OUT statements are used to return result sets from procedures.

{out_stmt}
  | {name cursor}               -- OUT cursor_name

{out_union_stmt}
  | {name cursor}               -- OUT UNION cursor_name

{out_union_parent_child_stmt}
  | {call_stmt}                 -- parent procedure
  | {child_results}             -- child procedures joined
    | {child_result}+
      | {call_stmt}             -- child procedure call
      | {named_result}
        | {name alias}?         -- optional AS name
        | {name_list columns}   -- USING columns
    | {child_results}?          -- more children (AND)

Transaction Control

{begin_trans_stmt}
  | {detail mode}               -- TRANS_DEFERRED, TRANS_IMMEDIATE, TRANS_EXCLUSIVE

{commit_trans_stmt}             -- COMMIT (no children)

{rollback_trans_stmt}
  | {name savepoint_name}?      -- optional TO SAVEPOINT

{savepoint_stmt}
  | {name savepoint_name}

{release_savepoint_stmt}
  | {name savepoint_name}

{proc_savepoint_stmt}
  | {stmt_list}                 -- PROC SAVEPOINT BEGIN ... END

Schema Management

CQL provides directives for managing schema regions and upgrade scripts.

Region Management

{declare_schema_region_stmt}
  | {name region_name}
  | {region_list}?              -- optional USING regions

{declare_deployable_region_stmt}
  | {name region_name}
  | {region_list}?              -- optional USING regions

{begin_schema_region_stmt}
  | {name region_name}

{end_schema_region_stmt}        -- @END_SCHEMA_REGION (no children)

{region_list}
  | {region_spec}+              -- one or more regions (comma separated)

{region_spec}
  | {name region_name}
  | {detail type}               -- PRIVATE_REGION or 0

Schema Upgrade Directives

{schema_upgrade_script_stmt}    -- @SCHEMA_UPGRADE_SCRIPT (no children)
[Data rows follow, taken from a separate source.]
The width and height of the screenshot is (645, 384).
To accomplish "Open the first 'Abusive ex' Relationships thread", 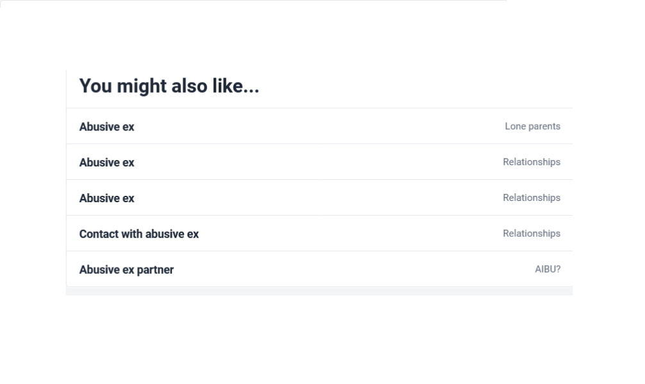I will [x=106, y=163].
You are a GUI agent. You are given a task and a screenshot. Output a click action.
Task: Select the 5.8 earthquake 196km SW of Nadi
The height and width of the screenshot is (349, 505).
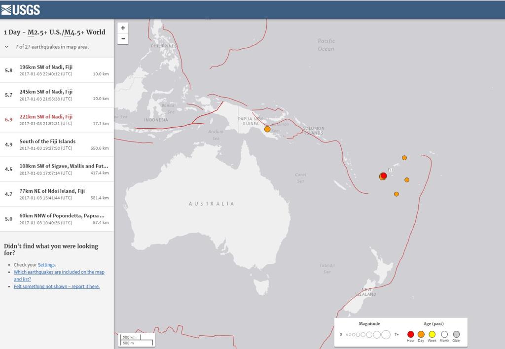coord(57,70)
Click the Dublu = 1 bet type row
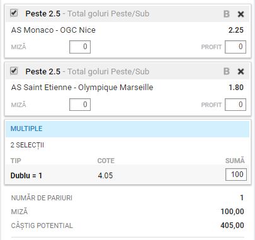The height and width of the screenshot is (240, 255). [x=127, y=174]
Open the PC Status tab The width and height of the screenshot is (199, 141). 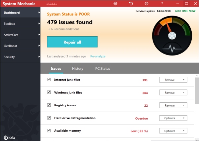(102, 69)
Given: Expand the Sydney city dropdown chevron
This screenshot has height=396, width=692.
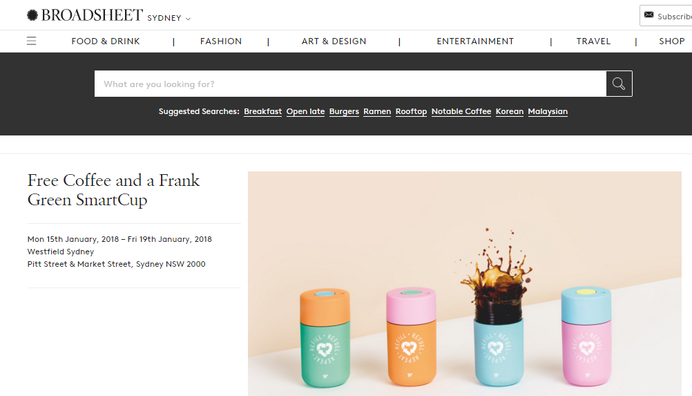Looking at the screenshot, I should (188, 19).
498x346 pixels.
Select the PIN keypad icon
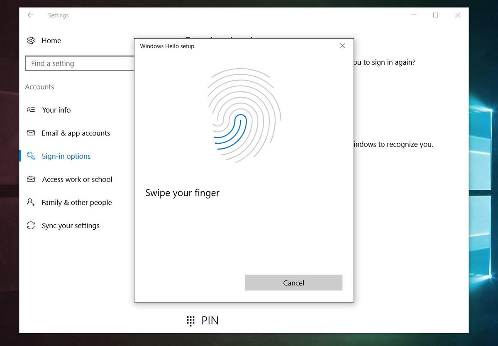[190, 320]
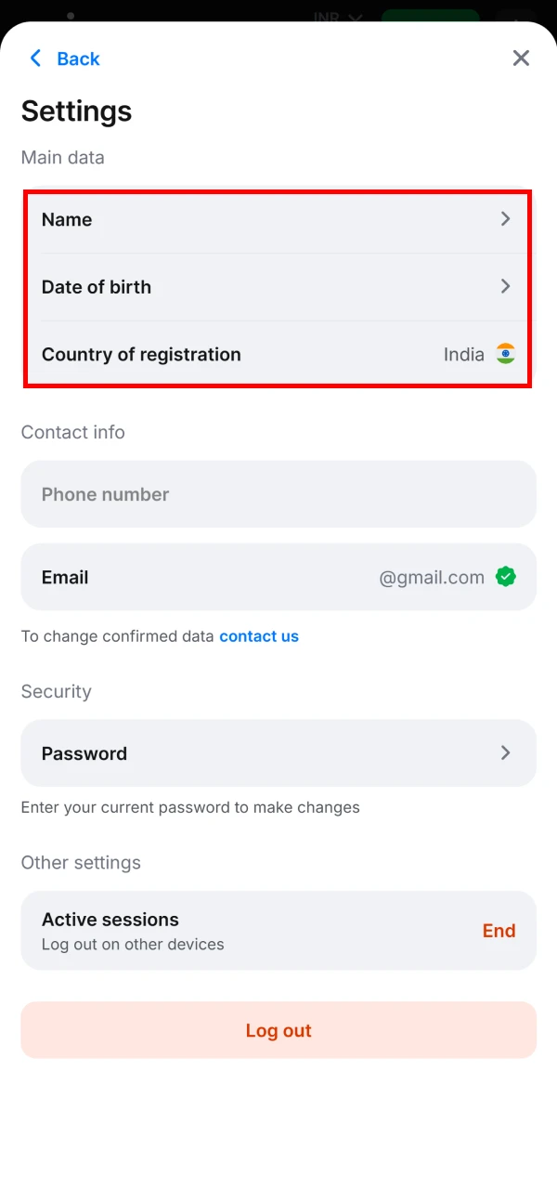Click the Back navigation label
557x1189 pixels.
(78, 58)
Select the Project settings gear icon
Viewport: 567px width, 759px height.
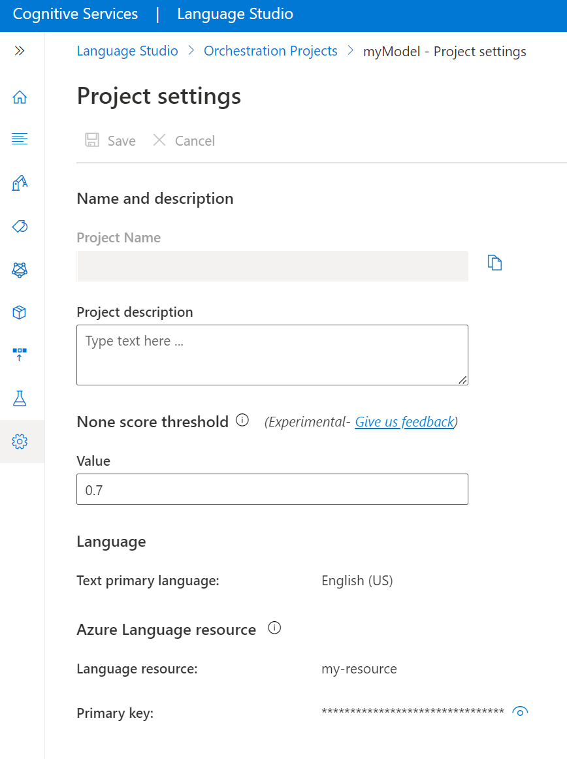(20, 442)
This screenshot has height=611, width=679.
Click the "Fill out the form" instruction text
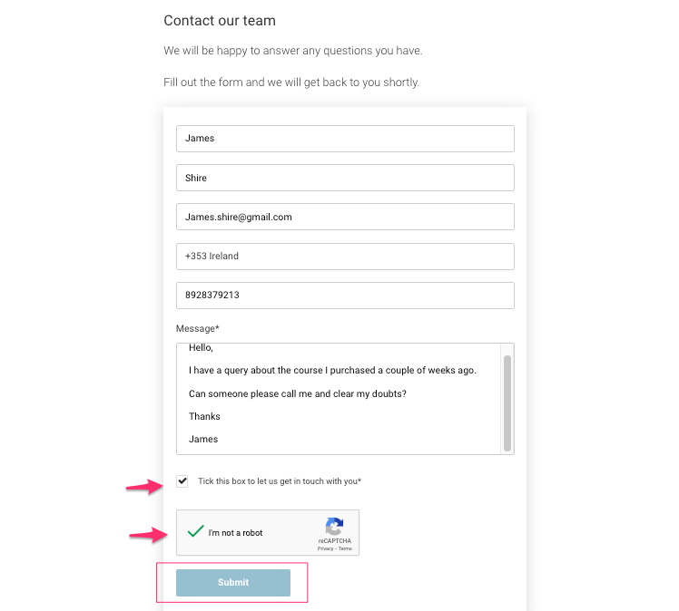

{schema_upgrade_version_stmt}
  | {detail version}            -- @SCHEMA_UPGRADE_VERSION(n)

{previous_schema_stmt}          -- @PREVIOUS_SCHEMA (no children)

{schema_ad_hoc_migration_stmt}
  | {version_annotation} | {name group}  -- version/proc or recreate group
  | {name proc}?                -- optional migration proc

{schema_unsub_stmt}
  | {version_annotation}
    | {detail version}
    | {name migration_proc}     -- @UNSUB(proc)

Enforcement Control

CQL provides directives to control strict enforcement of various language features and patterns.

{enforce_strict_stmt}
  | {detail option}             -- @ENFORCE_STRICT option
                                -- options: CAST, JOIN, FK ON UPDATE, UPSERT STATEMENT,
                                -- WINDOW FUNCTION, WITHOUT ROWID, TRANSACTION,
                                -- SELECT IF NOTHING, INSERT SELECT, TABLE FUNCTION,
                                -- IS TRUE, SIGN FUNCTION, CURSOR HAS ROW,
                                -- UPDATE FROM, AND OR NOT NULL CHECK, FK ON DELETE

{enforce_normal_stmt}
  | {detail option}             -- @ENFORCE_NORMAL option (same options as strict)

{enforce_reset_stmt}            -- @ENFORCE_RESET (no children)

{enforce_push_stmt}             -- @ENFORCE_PUSH (no children)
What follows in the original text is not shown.